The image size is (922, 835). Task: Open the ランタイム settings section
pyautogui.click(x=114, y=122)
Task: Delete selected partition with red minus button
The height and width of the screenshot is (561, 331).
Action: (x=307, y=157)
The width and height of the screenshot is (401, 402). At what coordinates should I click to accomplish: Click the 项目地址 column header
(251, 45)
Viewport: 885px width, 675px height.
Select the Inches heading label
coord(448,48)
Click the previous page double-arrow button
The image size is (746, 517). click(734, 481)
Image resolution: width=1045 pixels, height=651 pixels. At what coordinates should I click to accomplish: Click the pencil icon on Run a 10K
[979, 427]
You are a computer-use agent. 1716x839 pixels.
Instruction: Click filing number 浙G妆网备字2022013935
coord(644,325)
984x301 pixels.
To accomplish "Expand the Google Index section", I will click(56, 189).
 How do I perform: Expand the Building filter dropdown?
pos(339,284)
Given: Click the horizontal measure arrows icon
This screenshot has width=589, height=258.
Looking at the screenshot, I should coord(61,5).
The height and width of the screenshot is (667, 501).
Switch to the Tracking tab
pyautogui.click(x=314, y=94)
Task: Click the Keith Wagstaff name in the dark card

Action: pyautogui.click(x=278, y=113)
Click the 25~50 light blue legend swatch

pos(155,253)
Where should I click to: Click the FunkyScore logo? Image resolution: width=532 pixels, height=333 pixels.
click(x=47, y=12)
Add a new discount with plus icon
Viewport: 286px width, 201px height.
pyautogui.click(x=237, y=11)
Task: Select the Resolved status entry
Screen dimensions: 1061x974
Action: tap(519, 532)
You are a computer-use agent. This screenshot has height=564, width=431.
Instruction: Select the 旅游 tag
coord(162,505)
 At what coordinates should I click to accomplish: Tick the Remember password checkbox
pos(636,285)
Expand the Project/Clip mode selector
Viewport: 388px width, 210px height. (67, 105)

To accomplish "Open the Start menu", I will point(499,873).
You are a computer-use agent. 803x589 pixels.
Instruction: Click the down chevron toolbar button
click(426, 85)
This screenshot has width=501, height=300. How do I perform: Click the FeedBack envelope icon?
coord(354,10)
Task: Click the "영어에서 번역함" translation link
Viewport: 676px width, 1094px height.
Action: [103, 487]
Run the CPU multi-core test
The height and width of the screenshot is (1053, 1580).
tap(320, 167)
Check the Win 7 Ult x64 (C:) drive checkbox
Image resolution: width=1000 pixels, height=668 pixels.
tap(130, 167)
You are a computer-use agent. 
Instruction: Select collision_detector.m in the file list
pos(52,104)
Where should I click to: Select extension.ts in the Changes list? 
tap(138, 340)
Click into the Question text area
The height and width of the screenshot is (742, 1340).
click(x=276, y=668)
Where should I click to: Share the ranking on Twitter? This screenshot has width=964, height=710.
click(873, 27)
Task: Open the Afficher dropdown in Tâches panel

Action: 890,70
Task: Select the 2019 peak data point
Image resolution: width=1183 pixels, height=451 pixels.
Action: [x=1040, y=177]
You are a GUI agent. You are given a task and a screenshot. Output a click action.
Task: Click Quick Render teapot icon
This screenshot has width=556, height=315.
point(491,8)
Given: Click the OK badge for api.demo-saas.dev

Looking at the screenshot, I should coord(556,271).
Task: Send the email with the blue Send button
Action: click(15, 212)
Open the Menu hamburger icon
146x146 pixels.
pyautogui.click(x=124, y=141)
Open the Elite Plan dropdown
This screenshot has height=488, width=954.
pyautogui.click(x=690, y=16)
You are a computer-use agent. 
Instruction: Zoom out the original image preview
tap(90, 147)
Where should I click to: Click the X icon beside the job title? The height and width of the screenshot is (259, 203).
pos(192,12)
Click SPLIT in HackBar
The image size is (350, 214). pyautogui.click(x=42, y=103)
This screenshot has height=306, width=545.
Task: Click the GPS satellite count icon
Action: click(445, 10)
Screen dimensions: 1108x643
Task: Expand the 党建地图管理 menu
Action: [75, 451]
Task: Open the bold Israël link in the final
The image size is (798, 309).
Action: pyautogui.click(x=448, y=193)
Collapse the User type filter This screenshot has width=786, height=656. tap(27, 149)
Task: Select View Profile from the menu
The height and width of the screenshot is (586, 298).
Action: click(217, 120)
------------------------------------------------------------------------
About this task
Copy every record above exactly as it stands.

Problem solution
The image size is (922, 835). Task: Open the ランタイム settings section
pyautogui.click(x=114, y=122)
Task: Delete selected partition with red minus button
The height and width of the screenshot is (561, 331).
Action: (x=307, y=157)
The width and height of the screenshot is (401, 402). At what coordinates should I click to accomplish: Click the 项目地址 column header
(251, 45)
Viewport: 885px width, 675px height.
Select the Inches heading label
coord(448,48)
Click the previous page double-arrow button
The image size is (746, 517). click(734, 481)
Image resolution: width=1045 pixels, height=651 pixels. At what coordinates should I click to accomplish: Click the pencil icon on Run a 10K
[979, 427]
You are a computer-use agent. 1716x839 pixels.
Instruction: Click filing number 浙G妆网备字2022013935
coord(644,325)
984x301 pixels.
To accomplish "Expand the Google Index section", I will click(56, 189).
 How do I perform: Expand the Building filter dropdown?
pos(339,284)
Given: Click the horizontal measure arrows icon
This screenshot has width=589, height=258.
Looking at the screenshot, I should coord(61,5).
The height and width of the screenshot is (667, 501).
Switch to the Tracking tab
pyautogui.click(x=314, y=94)
Task: Click the Keith Wagstaff name in the dark card

Action: pyautogui.click(x=278, y=113)
Click the 25~50 light blue legend swatch

pos(155,253)
Where should I click to: Click the FunkyScore logo? Image resolution: width=532 pixels, height=333 pixels.
click(x=47, y=12)
Add a new discount with plus icon
Viewport: 286px width, 201px height.
pyautogui.click(x=237, y=11)
Task: Select the Resolved status entry
Screen dimensions: 1061x974
Action: tap(519, 532)
You are a computer-use agent. This screenshot has height=564, width=431.
Instruction: Select the 旅游 tag
coord(162,505)
 At what coordinates should I click to accomplish: Tick the Remember password checkbox
pos(636,285)
Expand the Project/Clip mode selector
Viewport: 388px width, 210px height. (67, 105)

To accomplish "Open the Start menu", I will point(499,873).
You are a computer-use agent. 803x589 pixels.
Instruction: Click the down chevron toolbar button
click(426, 85)
This screenshot has width=501, height=300. How do I perform: Click the FeedBack envelope icon?
coord(354,10)
Task: Click the "영어에서 번역함" translation link
Viewport: 676px width, 1094px height.
Action: [103, 487]
Run the CPU multi-core test
The height and width of the screenshot is (1053, 1580).
tap(320, 167)
Check the Win 7 Ult x64 (C:) drive checkbox
Image resolution: width=1000 pixels, height=668 pixels.
tap(130, 167)
You are a computer-use agent. 
Instruction: Select collision_detector.m in the file list
pos(52,104)
Where should I click to: Select extension.ts in the Changes list? 
tap(138, 340)
Click into the Question text area
The height and width of the screenshot is (742, 1340).
click(x=276, y=668)
Where should I click to: Share the ranking on Twitter? This screenshot has width=964, height=710.
click(873, 27)
Task: Open the Afficher dropdown in Tâches panel

Action: 890,70
Task: Select the 2019 peak data point
Image resolution: width=1183 pixels, height=451 pixels.
Action: [x=1040, y=177]
You are a GUI agent. You are given a task and a screenshot. Output a click action.
Task: Click Quick Render teapot icon
This screenshot has width=556, height=315.
point(491,8)
Given: Click the OK badge for api.demo-saas.dev

Looking at the screenshot, I should coord(556,271).
Task: Send the email with the blue Send button
Action: click(15, 212)
Open the Menu hamburger icon
146x146 pixels.
pyautogui.click(x=124, y=141)
Open the Elite Plan dropdown
This screenshot has height=488, width=954.
pyautogui.click(x=690, y=16)
You are a computer-use agent. 
Instruction: Zoom out the original image preview
tap(90, 147)
Where should I click to: Click the X icon beside the job title? The height and width of the screenshot is (259, 203).
pos(192,12)
Click SPLIT in HackBar
The image size is (350, 214). pyautogui.click(x=42, y=103)
This screenshot has height=306, width=545.
Task: Click the GPS satellite count icon
Action: click(445, 10)
Screen dimensions: 1108x643
Task: Expand the 党建地图管理 menu
Action: [75, 451]
Task: Open the bold Israël link in the final
The image size is (798, 309).
Action: pyautogui.click(x=448, y=193)
Collapse the User type filter This screenshot has width=786, height=656. tap(27, 149)
Task: Select View Profile from the menu
The height and width of the screenshot is (586, 298).
Action: click(217, 120)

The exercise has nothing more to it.